* _DATA FOR THIS EXERCISE_
☆ ☆ ☆ ☆ ☆
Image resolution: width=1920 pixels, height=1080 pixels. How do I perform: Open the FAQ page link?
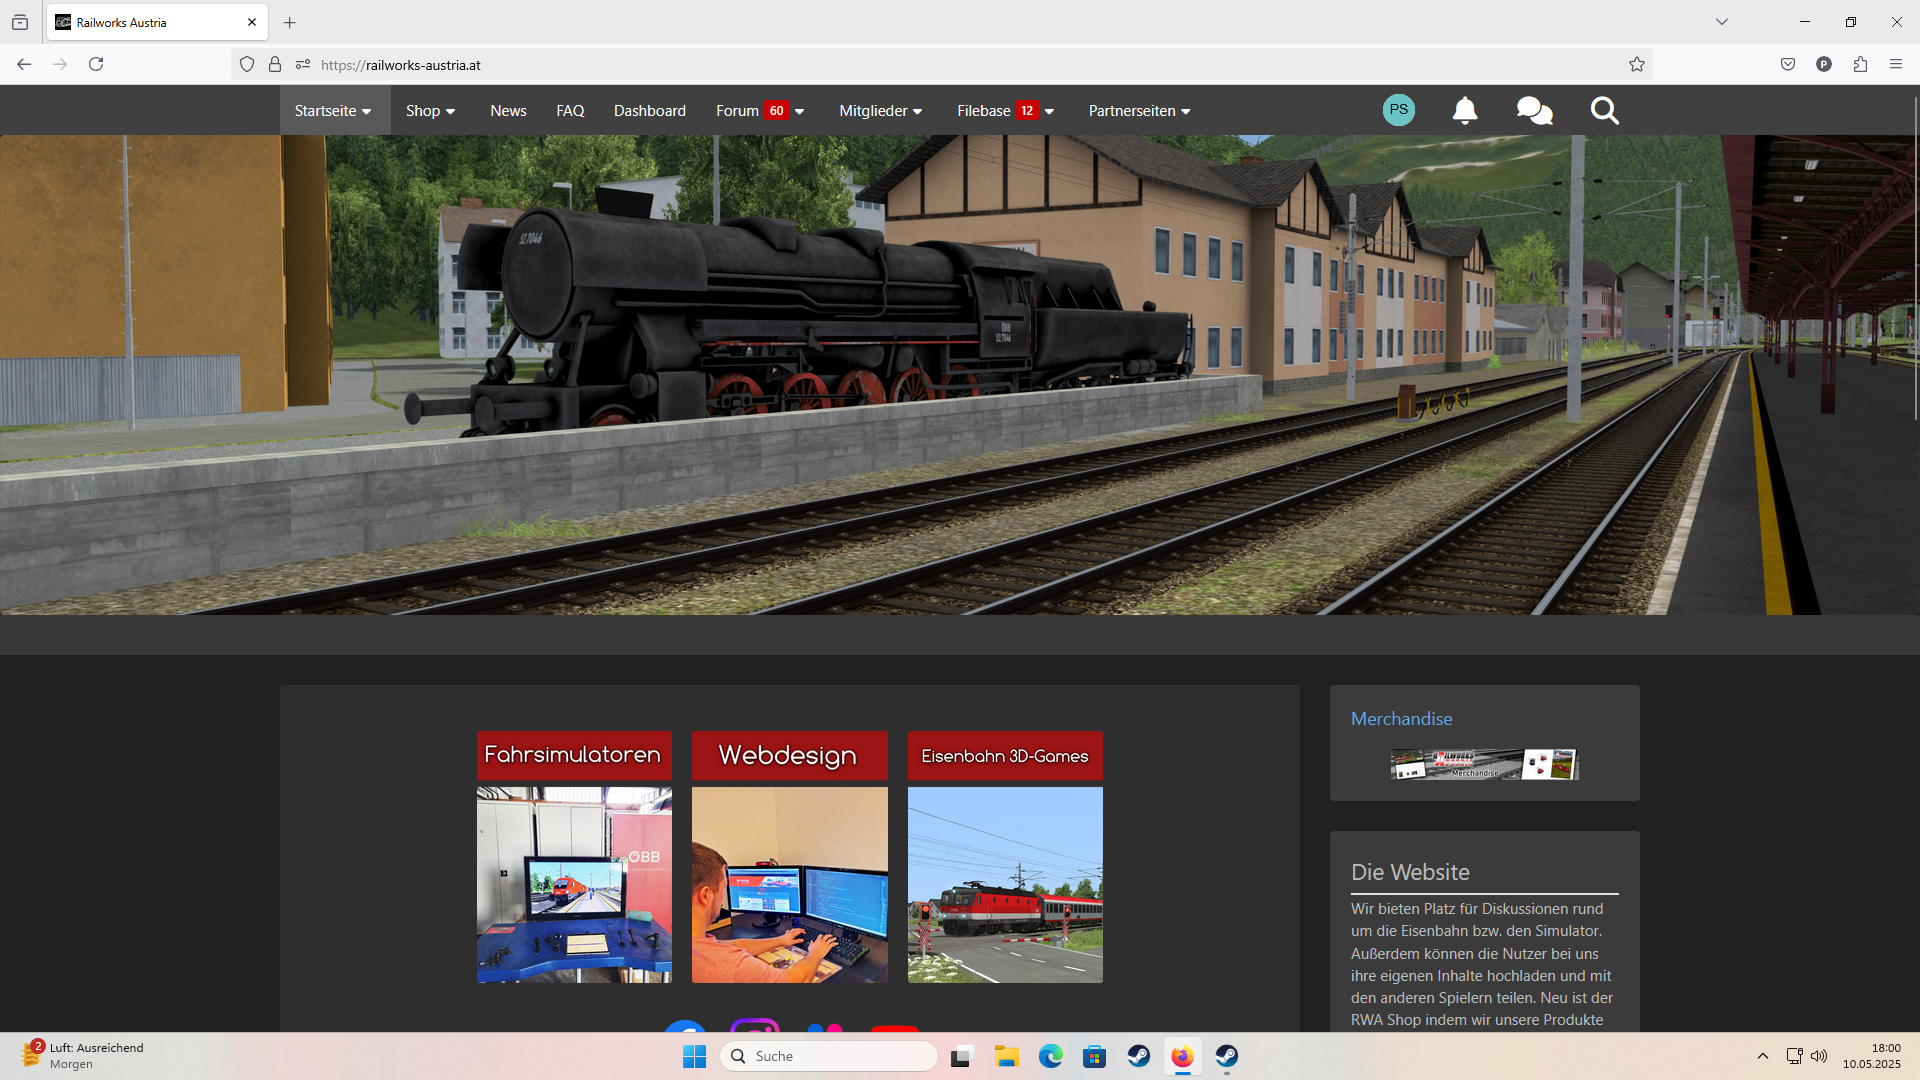(570, 111)
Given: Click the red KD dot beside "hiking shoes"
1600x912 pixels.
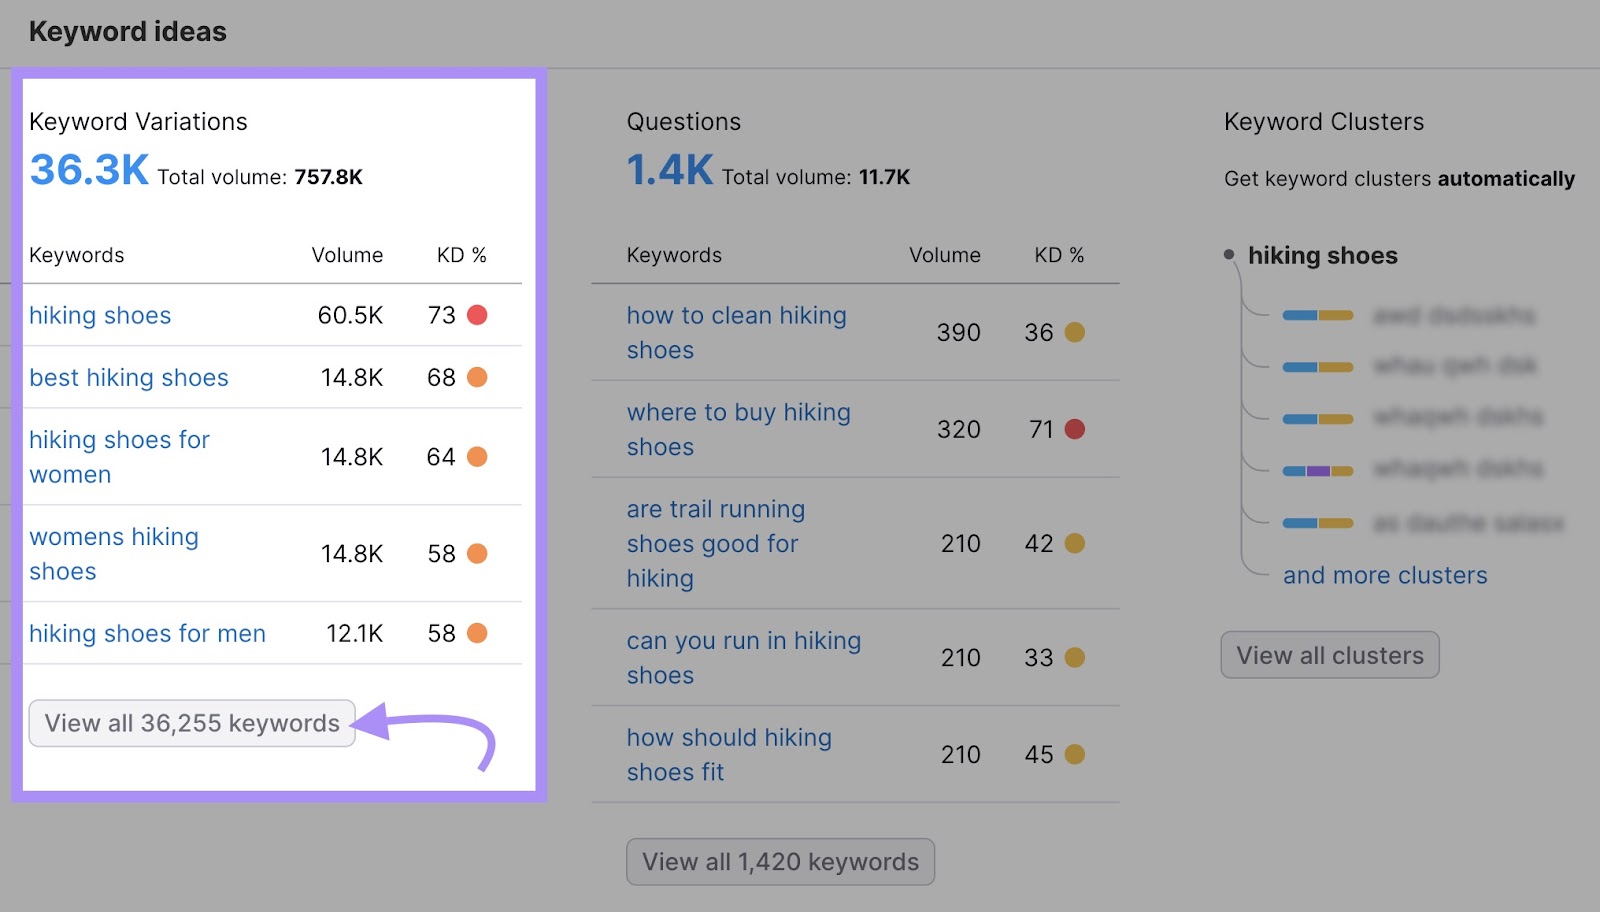Looking at the screenshot, I should pos(479,314).
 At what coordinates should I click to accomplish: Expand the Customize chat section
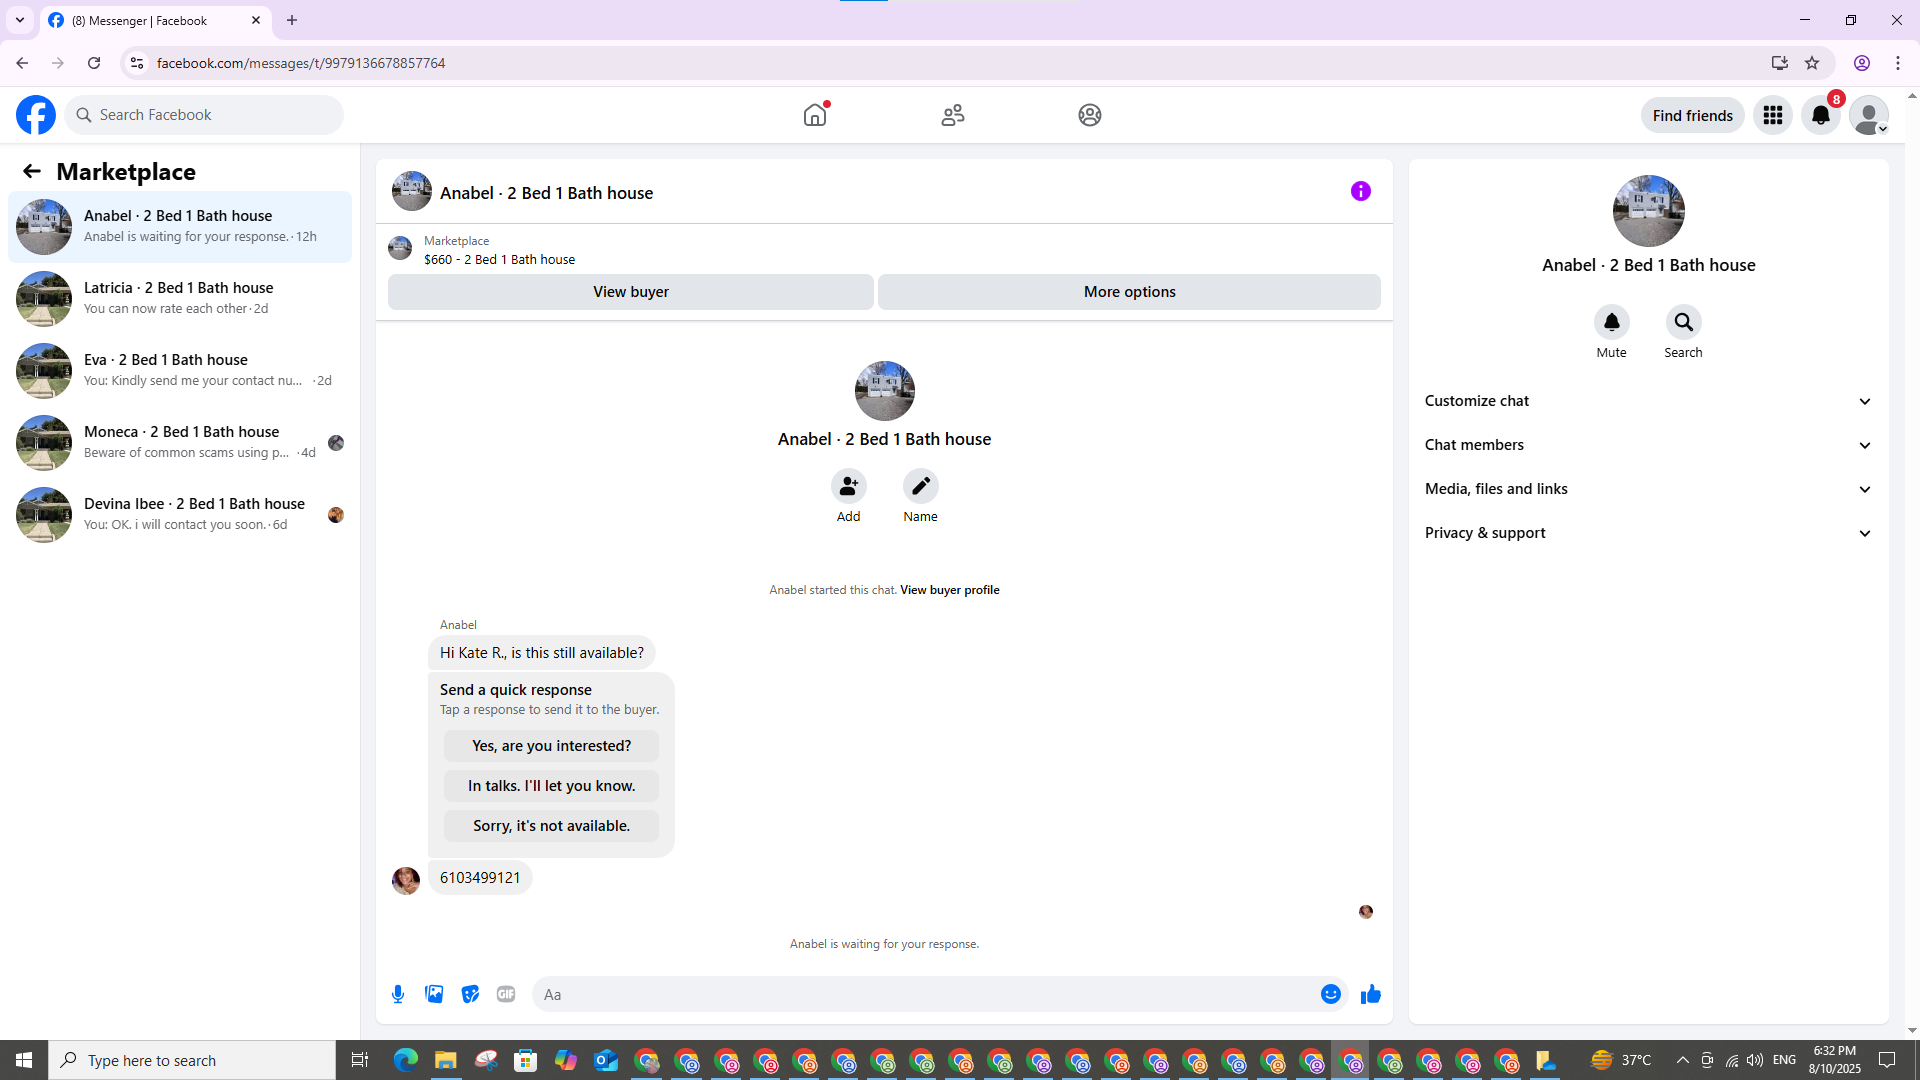coord(1648,401)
☆ ☆ ☆ ☆ ☆
* _WHAT TO DO_
Output all the material exactly. The pictures are to be left out.

* _ANSWER AREA_
Image resolution: width=1920 pixels, height=1080 pixels. How do I perform: Open the FAQ page link?
(570, 111)
Given: Click the red KD dot beside "hiking shoes"
1600x912 pixels.
Looking at the screenshot, I should pos(479,314).
 At what coordinates should I click to accomplish: Expand the Customize chat section
coord(1648,401)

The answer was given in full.